Innenverteidiger erzielt Tor des Tages

U23 besiegt die SpVgg. Vreden knapp mit 1:0.

Der SV Rödinghausen II hat seiner ohnehin guten Heimbilanz in der Fußball-Westfalenliga einen weiteren Sieg hinzugefügt. Gegen die SpVgg. Vreden siegten die Rödinghauser verdient mit 1:0 (0:0) und festigten den vierten Tabellenplatz. Das entscheidende Tor erzielte Innenverteidiger Nico Kötter in der 60. Minute.

Die Regionalliga-Reserve drückte wie in den letzten Heimspielen sofort aufs Tempo und erarbeitete sich eine deutliche Überlegenheit. Torchancen ergaben sich daraus zunächst aber nicht. Die erste Torannäherung verzeichneten die Gäste in der 10. Minute, als der Ball nach einer Ecke aus dem Gewühl heraus an die Querlatte sprang.

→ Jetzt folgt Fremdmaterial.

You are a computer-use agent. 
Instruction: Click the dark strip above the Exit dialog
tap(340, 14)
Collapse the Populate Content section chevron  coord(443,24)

Mehr war von der Münsterländern im Verlauf der ersten Hälfte offensiv nicht zu sehen. Die Rödinghauser kombinierten sich in der Folge immer wieder vor allem über die rechte Angriffsseite nach vorne, es fehlte gegen die aufmerksame und körperlich sehr robuste Vredener Abwehr aber der entscheidende Pass in die Spitze. So waren Fernschüsse von René Heitkamp in der 13. Minute, den Vredens Torhüter Sören Stauder entschärfte, und Jerome Haskamp, dessen Versuch in der 24. Minute knapp über die Latte segelte, zunächst die besten Gelegenheiten. Jonas Burke scheiterte nach einer knappen halben Stunde nach Steilpass von Heitkamp aus kurzer Distanz ebenfalls an Stauder.

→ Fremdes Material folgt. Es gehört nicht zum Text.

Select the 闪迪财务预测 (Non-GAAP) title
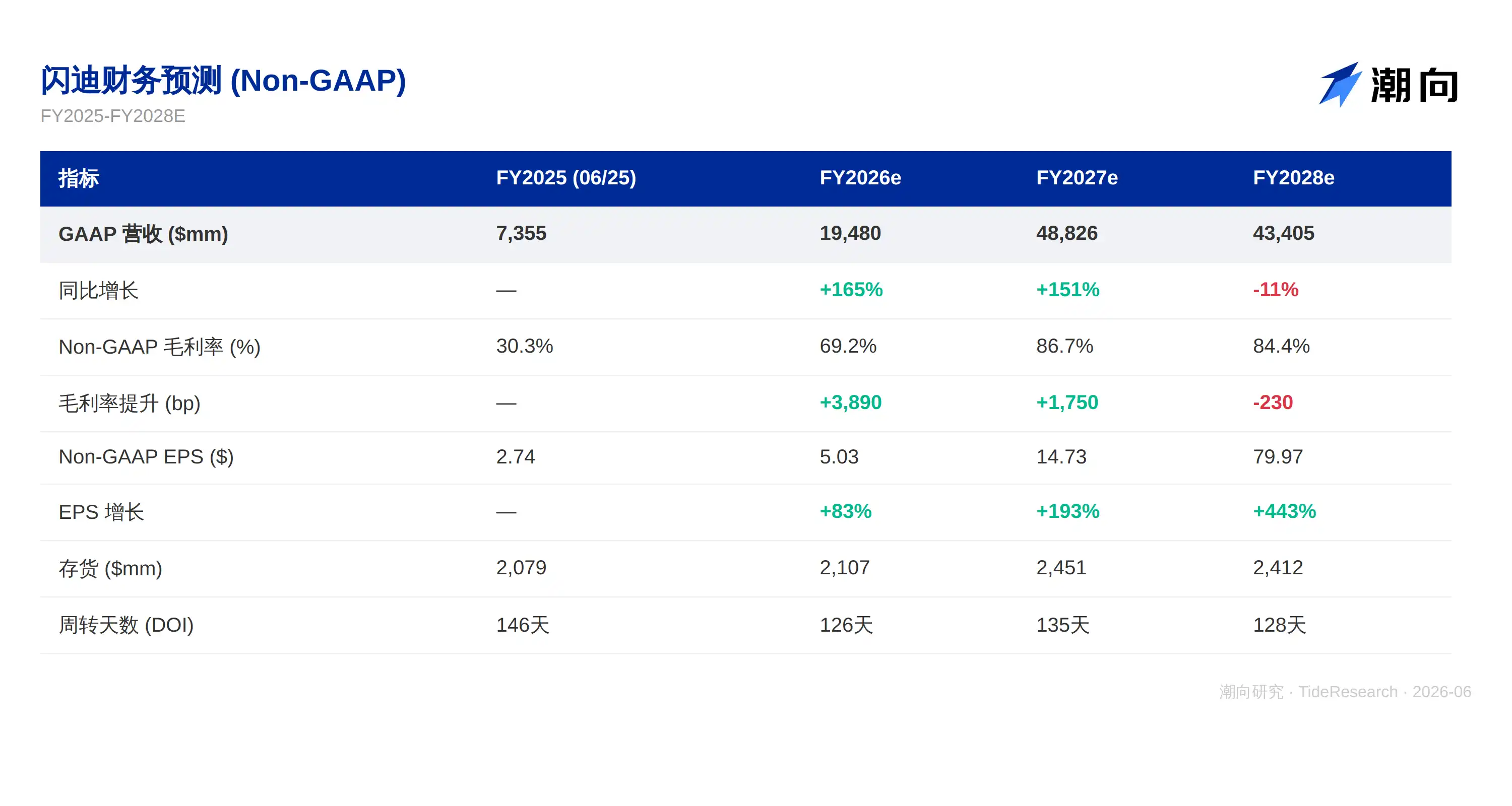Viewport: 1512px width, 806px height. pos(223,81)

Auch nach dem Wechsel blieb die Elf von Trainer Martin Sek spielbestimmend, wenn auch ohne große Chancen. Die Führung resultierte aus einer starken Einzelleistung von Ilias Illig, der mehrere Gegenspieler stehen ließ, in den Strafraum eindrang und den Ball quer auf Kötter legte, der aus kurzer Distanz traf. Vredens beste Gelegenheit zum Ausgleich vereitelte 15 Minuten später SVR-Schlussmann Yannick Rohrmann, der den Schuss des eingewechselten Ibrahim Kouyate glänzend parierte.

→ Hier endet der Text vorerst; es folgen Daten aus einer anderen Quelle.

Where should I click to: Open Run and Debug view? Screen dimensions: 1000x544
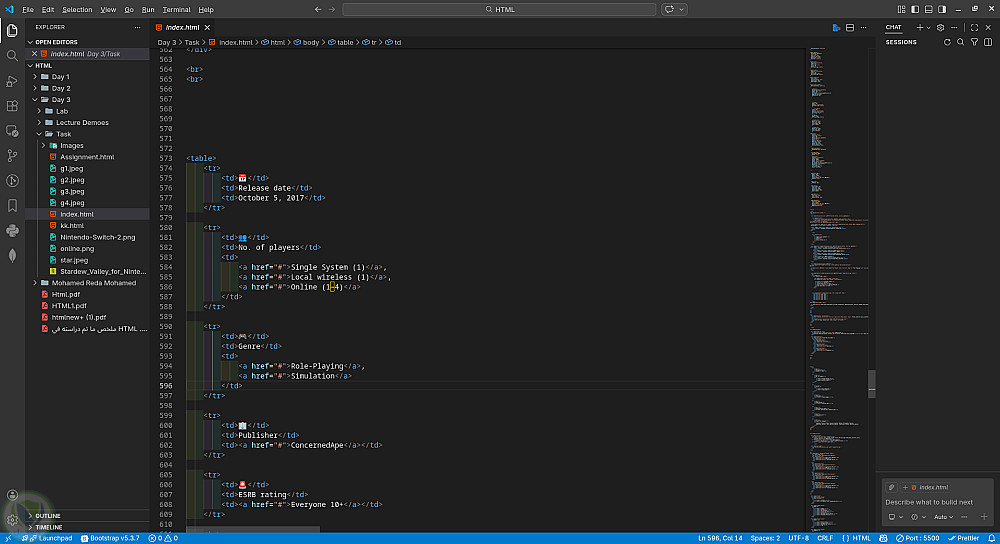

Da Burke kurz darauf nach einem Konter nur den Pfosten traf, mussten die Gastgeber in der Schlussphase noch zittern, ehe der Sieg unter Dach und Fach war. „Die Spielpause hat uns etwas aus dem Rhythmus gebracht“, meinte Sek. „Wir waren überlegen, haben vorne aber oft nicht die richtigen Entscheidungen getroffen“, analysierte der Coach sachlich.